Interface element rows

:::::

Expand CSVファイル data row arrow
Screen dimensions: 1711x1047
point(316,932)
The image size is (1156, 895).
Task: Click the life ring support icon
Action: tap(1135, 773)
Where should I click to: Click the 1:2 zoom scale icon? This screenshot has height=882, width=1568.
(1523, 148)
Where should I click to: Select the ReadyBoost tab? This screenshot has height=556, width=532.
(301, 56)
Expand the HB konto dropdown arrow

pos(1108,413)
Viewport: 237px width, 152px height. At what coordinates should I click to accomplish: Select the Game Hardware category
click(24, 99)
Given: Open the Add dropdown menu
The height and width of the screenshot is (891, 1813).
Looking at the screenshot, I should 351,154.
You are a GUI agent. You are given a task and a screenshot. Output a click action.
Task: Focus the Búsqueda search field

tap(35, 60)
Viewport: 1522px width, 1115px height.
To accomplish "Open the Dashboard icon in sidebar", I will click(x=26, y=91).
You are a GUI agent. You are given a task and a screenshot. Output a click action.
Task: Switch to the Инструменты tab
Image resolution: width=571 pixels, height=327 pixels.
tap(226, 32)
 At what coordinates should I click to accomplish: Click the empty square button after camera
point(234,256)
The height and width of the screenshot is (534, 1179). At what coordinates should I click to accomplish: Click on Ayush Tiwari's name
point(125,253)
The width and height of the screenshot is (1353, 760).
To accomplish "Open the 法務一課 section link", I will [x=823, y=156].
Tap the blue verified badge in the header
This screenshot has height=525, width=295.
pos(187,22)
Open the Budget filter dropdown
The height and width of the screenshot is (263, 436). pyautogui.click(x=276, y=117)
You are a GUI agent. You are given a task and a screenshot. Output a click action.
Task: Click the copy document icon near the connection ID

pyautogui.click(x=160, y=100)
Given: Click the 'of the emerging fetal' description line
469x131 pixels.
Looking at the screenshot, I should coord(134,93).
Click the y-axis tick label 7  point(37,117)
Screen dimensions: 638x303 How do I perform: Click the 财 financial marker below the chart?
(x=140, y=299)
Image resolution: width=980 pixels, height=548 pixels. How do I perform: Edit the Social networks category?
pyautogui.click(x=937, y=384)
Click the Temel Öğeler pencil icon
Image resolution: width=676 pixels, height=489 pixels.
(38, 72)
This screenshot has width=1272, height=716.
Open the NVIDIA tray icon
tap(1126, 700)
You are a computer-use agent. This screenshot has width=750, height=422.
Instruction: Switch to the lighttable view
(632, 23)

:::::

_THE PROBLEM:_ Reproduce every one of the rows above word for word, without changing anything.

_CORRECT RESPONSE:_
Expand CSVファイル data row arrow
Screen dimensions: 1711x1047
point(316,932)
The image size is (1156, 895).
Task: Click the life ring support icon
Action: tap(1135, 773)
Where should I click to: Click the 1:2 zoom scale icon? This screenshot has height=882, width=1568.
(1523, 148)
Where should I click to: Select the ReadyBoost tab? This screenshot has height=556, width=532.
(301, 56)
Expand the HB konto dropdown arrow

pos(1108,413)
Viewport: 237px width, 152px height. At what coordinates should I click to accomplish: Select the Game Hardware category
click(24, 99)
Given: Open the Add dropdown menu
The height and width of the screenshot is (891, 1813).
Looking at the screenshot, I should 351,154.
You are a GUI agent. You are given a task and a screenshot. Output a click action.
Task: Focus the Búsqueda search field

tap(35, 60)
Viewport: 1522px width, 1115px height.
To accomplish "Open the Dashboard icon in sidebar", I will click(x=26, y=91).
You are a GUI agent. You are given a task and a screenshot. Output a click action.
Task: Switch to the Инструменты tab
Image resolution: width=571 pixels, height=327 pixels.
tap(226, 32)
 At what coordinates should I click to accomplish: Click the empty square button after camera
point(234,256)
The height and width of the screenshot is (534, 1179). At what coordinates should I click to accomplish: Click on Ayush Tiwari's name
point(125,253)
The width and height of the screenshot is (1353, 760).
To accomplish "Open the 法務一課 section link", I will [x=823, y=156].
Tap the blue verified badge in the header
This screenshot has height=525, width=295.
pos(187,22)
Open the Budget filter dropdown
The height and width of the screenshot is (263, 436). pyautogui.click(x=276, y=117)
You are a GUI agent. You are given a task and a screenshot. Output a click action.
Task: Click the copy document icon near the connection ID

pyautogui.click(x=160, y=100)
Given: Click the 'of the emerging fetal' description line
469x131 pixels.
Looking at the screenshot, I should coord(134,93).
Click the y-axis tick label 7  point(37,117)
Screen dimensions: 638x303 How do I perform: Click the 财 financial marker below the chart?
(x=140, y=299)
Image resolution: width=980 pixels, height=548 pixels. How do I perform: Edit the Social networks category?
pyautogui.click(x=937, y=384)
Click the Temel Öğeler pencil icon
Image resolution: width=676 pixels, height=489 pixels.
(38, 72)
This screenshot has width=1272, height=716.
Open the NVIDIA tray icon
tap(1126, 700)
You are a computer-use agent. This screenshot has width=750, height=422.
Instruction: Switch to the lighttable view
(632, 23)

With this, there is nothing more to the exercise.